* **Your objective**
Could you copy exactly the line that contains "Instruction: Select the" and every line after it to the end of the records, and nothing more?

Start of Supplied entries

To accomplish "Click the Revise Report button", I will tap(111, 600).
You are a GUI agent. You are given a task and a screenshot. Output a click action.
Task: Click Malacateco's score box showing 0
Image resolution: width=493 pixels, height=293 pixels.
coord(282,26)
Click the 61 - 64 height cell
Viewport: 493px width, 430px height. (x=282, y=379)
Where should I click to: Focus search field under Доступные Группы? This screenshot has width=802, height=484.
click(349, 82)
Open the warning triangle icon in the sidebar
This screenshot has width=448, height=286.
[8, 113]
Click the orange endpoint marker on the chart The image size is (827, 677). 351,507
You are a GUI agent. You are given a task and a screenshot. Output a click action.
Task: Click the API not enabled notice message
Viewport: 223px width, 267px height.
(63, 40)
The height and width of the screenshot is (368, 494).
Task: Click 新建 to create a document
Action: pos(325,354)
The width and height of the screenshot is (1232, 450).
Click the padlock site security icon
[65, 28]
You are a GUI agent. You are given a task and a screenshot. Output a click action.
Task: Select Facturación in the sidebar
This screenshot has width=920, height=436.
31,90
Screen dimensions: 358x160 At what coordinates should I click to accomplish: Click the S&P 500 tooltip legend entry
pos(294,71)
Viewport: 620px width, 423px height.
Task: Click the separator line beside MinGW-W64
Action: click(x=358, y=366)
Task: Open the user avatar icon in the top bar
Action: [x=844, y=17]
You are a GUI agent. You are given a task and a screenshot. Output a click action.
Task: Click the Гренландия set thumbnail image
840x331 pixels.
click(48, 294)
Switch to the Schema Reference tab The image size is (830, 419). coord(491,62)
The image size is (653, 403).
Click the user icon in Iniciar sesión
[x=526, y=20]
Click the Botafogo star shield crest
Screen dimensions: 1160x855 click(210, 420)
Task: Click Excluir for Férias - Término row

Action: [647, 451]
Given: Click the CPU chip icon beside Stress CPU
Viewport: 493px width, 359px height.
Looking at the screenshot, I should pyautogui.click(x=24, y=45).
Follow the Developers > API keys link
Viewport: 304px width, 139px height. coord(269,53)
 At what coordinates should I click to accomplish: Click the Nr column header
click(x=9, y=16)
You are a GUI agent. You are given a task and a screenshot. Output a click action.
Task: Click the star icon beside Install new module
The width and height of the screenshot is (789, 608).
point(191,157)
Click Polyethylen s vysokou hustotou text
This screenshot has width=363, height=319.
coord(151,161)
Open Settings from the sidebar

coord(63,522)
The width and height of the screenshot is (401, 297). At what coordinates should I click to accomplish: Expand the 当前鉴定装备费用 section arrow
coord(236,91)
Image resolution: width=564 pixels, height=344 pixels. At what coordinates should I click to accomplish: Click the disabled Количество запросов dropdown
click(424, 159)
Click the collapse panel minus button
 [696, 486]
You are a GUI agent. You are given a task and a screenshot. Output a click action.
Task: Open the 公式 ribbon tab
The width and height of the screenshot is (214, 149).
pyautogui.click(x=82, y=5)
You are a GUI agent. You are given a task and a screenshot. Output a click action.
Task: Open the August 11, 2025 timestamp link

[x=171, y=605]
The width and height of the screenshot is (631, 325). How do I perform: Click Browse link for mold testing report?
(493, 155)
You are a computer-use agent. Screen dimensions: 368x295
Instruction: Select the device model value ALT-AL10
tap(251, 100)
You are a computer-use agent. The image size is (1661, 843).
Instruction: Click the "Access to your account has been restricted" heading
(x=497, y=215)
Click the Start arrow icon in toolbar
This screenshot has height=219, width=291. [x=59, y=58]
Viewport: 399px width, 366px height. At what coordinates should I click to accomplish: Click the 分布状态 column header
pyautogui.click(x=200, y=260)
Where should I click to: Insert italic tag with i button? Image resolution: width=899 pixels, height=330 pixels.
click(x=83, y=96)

End of Supplied entries

* **Solution for this problem**
Instruction: Select the device model value ALT-AL10
tap(251, 100)
You are a computer-use agent. The image size is (1661, 843).
Instruction: Click the "Access to your account has been restricted" heading
(x=497, y=215)
Click the Start arrow icon in toolbar
This screenshot has height=219, width=291. [x=59, y=58]
Viewport: 399px width, 366px height. At what coordinates should I click to accomplish: Click the 分布状态 column header
pyautogui.click(x=200, y=260)
Where should I click to: Insert italic tag with i button? Image resolution: width=899 pixels, height=330 pixels.
click(x=83, y=96)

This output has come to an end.